Firenze: La Convenzione Europea del Paesaggio 25 Anni Dopo - Una Valutazione Critica e Prospettive Future
La Convenzione Europea del Paesaggio, un quarto di secolo dopo la sua stipula a Firenze, si conferma uno strumento internazionale fondamentale per la tutela e la gestione del paesaggio, ma la sua piena attuazione e il riconoscimento culturale incontrano ancora ostacoli significativi.
Adottata dal Consiglio d'Europa nel 2000, la Convenzione ha rappresentato una svolta, introducendo una definizione unitaria e giuridicamente vincolante del paesaggio, superando la visione meramente estetica per abbracciare un concetto dinamico legato all'interazione tra fattori naturali e umani. Questo approccio innovativo ha orientato l'uso del termine, sciogliendo ambiguità e promuovendo la convergenza tra politiche urbanistiche, ambientali, culturali ed economiche. Tuttavia, nonostante l'integrazione dei suoi principi in normative nazionali come il Codice dei beni culturali e del paesaggio in Italia, la sua implementazione pratica si è spesso rivelata debole. Il paesaggio è ancora percepito come un limite allo sviluppo piuttosto che come una risorsa, e il ruolo cruciale del progetto paesaggistico come strumento di direzione culturale non è pienamente riconosciuto. Anche la partecipazione pubblica, seppur formalmente prevista, fatica a trasformarsi in una reale condivisione e senso di appartenenza.

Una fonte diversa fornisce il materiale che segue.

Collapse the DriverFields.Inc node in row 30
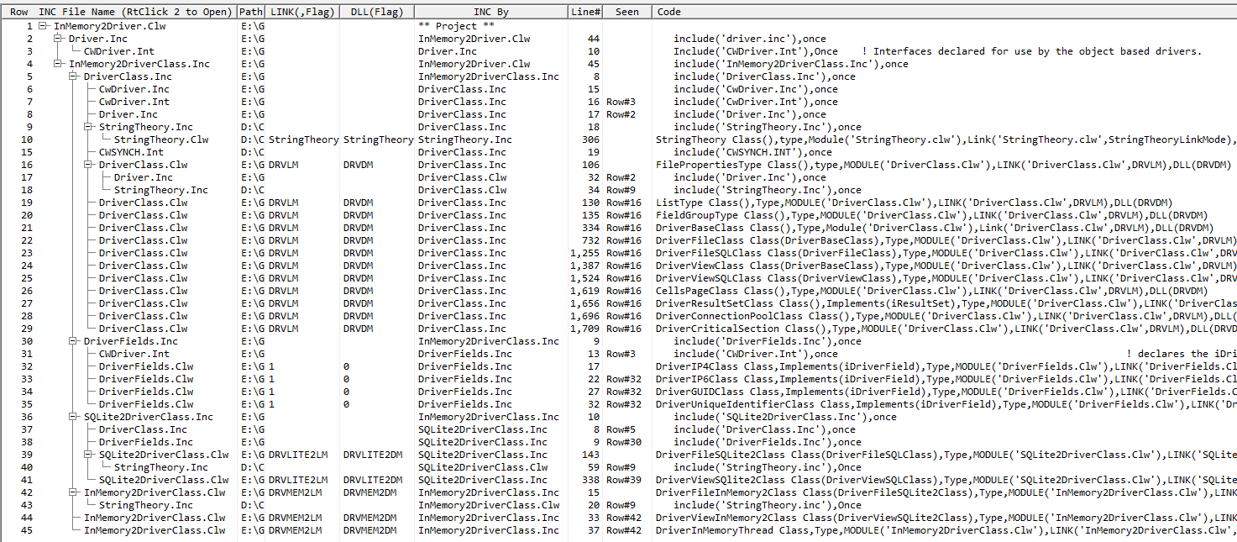Screen dimensions: 1237x542 (74, 341)
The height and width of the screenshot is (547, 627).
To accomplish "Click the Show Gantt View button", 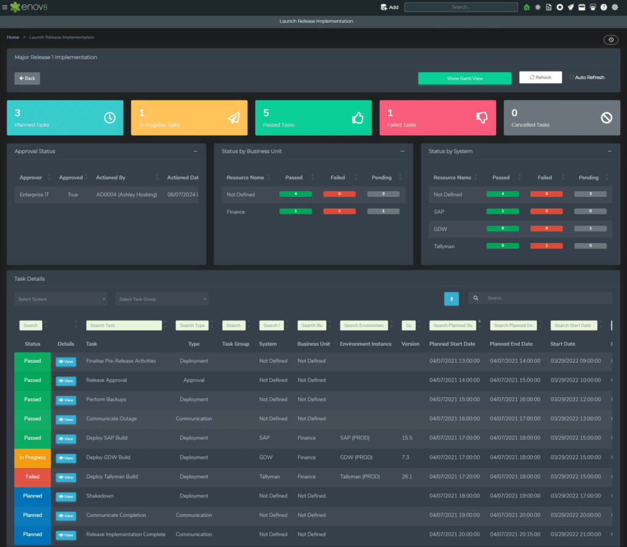I will (x=465, y=78).
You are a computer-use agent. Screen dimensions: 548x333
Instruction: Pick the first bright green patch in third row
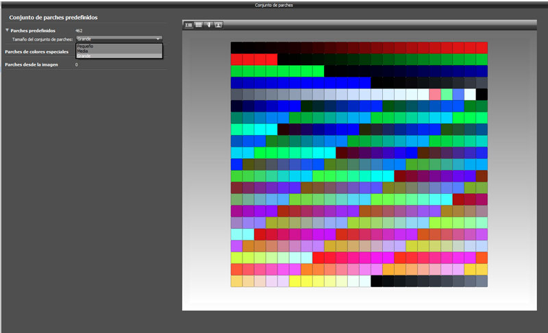point(236,71)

La formazione e l'educazione rimangono punti critici da affrontare, benché siano stati compiuti passi importanti nel settore accademico con l'istituzione di reti come UNISCAPE. È tuttavia nelle scuole primarie e secondarie che si rende necessaria una maggiore integrazione dei temi paesaggistici per coltivare una sensibilità diffusa verso la qualità dell'ambiente di vita. L'esperienza pionieristica della Fondazione Benetton, iniziata decenni fa in un contesto di scarso interesse per questi temi in Italia, evidenzia la lunga strada percorsa, ma sottolinea anche la necessità di continuare a promuovere una cultura del paesaggio.
È fondamentale che la Convenzione Europea del Paesaggio non rimanga un ideale teorico, ma diventi uno strumento vibrante e concretamente applicato, capace di ispirare un futuro in cui il paesaggio sia riconosciuto come parte integrante e irrinunciabile della nostra identità e del nostro benessere collettivo. La sfida è trasformare i suoi principi in azioni quotidiane, promuovendo una consapevolezza e un impegno diffusi per la salvaguardia e la valorizzazione del nostro ambiente.